PROJECT = create_or_get_unique_project(name="trainer-dataset")
print(f"Follow model training at: {PROJECT.get_console_url()}")

In [None]:
# Load the dataset to synthesize
DF = pd.read_csv("cpu_states.csv", low_memory=False)
DF

In [None]:
# Use header clustering to create a strategy for parallel training
# This may take a few minutes
HEADER_CLUSTERS = cluster(DF)
print(f"Initial dataset size: {DF.shape[0]} rows {DF.shape[1]} columns")
print(f"  --> Created {len(HEADER_CLUSTERS)} clusters for training with {len(HEADER_CLUSTERS[1])} columns each.")

In [None]:
# Load a default configuration from GitHub
CONFIG = read_model_config("synthetics/mostly-numeric-data")

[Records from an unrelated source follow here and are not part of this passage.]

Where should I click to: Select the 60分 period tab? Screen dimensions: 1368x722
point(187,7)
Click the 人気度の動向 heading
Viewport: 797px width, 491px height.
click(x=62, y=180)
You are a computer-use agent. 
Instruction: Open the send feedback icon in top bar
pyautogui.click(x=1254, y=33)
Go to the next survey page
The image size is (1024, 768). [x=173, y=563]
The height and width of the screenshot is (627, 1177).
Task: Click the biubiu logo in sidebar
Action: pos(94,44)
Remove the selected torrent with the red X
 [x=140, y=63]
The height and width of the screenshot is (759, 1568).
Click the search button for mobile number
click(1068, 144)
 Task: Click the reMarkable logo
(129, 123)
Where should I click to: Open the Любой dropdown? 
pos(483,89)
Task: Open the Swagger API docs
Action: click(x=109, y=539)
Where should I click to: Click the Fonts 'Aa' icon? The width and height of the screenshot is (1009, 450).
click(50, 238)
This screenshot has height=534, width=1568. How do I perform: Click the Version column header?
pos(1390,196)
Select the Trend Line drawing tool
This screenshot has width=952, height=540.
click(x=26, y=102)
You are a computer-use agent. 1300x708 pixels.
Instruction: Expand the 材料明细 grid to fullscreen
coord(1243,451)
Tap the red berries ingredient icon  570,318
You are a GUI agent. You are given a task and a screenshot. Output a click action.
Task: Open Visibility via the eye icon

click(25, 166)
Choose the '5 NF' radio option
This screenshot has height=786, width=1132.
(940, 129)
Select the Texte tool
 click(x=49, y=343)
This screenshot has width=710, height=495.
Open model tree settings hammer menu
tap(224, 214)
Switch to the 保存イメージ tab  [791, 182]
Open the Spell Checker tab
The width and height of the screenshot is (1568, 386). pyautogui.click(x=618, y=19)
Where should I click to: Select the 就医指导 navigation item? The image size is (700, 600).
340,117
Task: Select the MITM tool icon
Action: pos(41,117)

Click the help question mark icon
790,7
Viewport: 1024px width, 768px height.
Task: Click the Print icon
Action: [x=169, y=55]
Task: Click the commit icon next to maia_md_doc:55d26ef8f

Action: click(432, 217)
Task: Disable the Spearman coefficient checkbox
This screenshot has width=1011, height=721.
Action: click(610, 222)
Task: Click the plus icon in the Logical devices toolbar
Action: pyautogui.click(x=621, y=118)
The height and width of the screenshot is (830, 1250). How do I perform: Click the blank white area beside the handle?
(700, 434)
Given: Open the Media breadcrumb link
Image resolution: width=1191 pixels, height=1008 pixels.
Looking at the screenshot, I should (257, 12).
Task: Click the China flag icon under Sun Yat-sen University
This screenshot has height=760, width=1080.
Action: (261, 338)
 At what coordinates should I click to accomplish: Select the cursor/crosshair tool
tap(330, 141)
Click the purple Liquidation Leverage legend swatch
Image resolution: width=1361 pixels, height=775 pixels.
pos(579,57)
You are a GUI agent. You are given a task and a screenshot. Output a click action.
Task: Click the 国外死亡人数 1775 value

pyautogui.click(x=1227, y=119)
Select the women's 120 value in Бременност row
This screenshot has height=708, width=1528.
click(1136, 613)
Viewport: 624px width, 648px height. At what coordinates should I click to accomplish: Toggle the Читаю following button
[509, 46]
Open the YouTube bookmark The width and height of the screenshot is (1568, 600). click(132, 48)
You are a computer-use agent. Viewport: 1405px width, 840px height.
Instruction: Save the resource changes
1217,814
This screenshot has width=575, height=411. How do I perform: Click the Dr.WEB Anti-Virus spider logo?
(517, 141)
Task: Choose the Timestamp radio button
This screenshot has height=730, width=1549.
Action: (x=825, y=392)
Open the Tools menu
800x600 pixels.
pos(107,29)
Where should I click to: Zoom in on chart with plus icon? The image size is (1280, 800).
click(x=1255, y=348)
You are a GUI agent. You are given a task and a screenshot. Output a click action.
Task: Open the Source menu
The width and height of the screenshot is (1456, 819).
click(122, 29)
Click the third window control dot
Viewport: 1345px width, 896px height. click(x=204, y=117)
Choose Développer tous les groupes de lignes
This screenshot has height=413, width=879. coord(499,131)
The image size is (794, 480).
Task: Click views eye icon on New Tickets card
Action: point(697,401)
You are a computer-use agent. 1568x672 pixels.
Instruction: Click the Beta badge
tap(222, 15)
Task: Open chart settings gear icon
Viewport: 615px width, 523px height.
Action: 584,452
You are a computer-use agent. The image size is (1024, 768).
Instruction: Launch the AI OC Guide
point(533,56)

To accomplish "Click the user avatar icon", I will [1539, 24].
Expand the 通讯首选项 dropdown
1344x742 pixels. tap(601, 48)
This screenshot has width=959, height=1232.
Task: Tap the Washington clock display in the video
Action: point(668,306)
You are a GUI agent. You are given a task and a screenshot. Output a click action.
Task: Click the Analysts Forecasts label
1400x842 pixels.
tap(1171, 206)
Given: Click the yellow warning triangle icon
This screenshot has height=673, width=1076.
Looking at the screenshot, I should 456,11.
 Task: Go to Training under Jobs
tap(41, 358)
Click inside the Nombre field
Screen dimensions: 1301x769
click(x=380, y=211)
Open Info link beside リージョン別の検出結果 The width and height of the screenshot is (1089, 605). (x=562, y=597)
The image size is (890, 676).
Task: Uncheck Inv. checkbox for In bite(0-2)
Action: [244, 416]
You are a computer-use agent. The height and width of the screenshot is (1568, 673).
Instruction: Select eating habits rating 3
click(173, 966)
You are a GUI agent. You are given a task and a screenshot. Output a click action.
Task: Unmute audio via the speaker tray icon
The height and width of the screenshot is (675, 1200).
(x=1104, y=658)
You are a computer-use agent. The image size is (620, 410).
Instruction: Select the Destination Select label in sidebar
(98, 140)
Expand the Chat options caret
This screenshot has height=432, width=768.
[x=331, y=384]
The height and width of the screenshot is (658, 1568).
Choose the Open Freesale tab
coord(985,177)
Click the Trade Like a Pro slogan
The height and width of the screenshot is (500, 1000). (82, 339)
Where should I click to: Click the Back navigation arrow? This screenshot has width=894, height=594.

CONFIG["models"][0]["synthetics"]["params"]["epochs"] = 200
CONFIG["models"][0]["synthetics"]["privacy_filters"] = {}
CONFIG["models"][0]["synthetics"]["privacy_filters"]["outliers"] = None
CONFIG["models"][0]["synthetics"]["privacy_filters"]["similarity"] = None

In [None]:
# First we need to create some constraints for the partition strategy, this will be used to create the specific
# partitions
#
# Params:
# - header_clusters: Any header clusters desired, if omitted, we'll use all headers
# - max_row_partitions: The max number of row "clusters" to use, mutually exclusive with `max_row_count`
# - max_row_count: The max number of records to include in a row cluster

constraints = strategy.PartitionConstraints(
    header_clusters=HEADER_CLUSTERS, 
    max_row_count=MAX_ROWS
)

In [None]:
# Create our job runner
run = runner.StrategyRunner(
    strategy_id="foo",
    df=DF,
    cache_file=CACHE_FILE,
    cache_overwrite=True,  # False means we'll try and load an existing cache and start back up, otherwise start fresh
    model_config=CONFIG,
    partition_constraints=constraints,
    project=PROJECT
)

In [None]:
# run = runner.StrategyRunner.from_completed(PROJECT, CACHE_FILE)

In [None]:
run.train_all_partitions()

In [None]:
synthetic = run.get_training_synthetic_data()
synthetic

In [None]:
# run.cancel_all()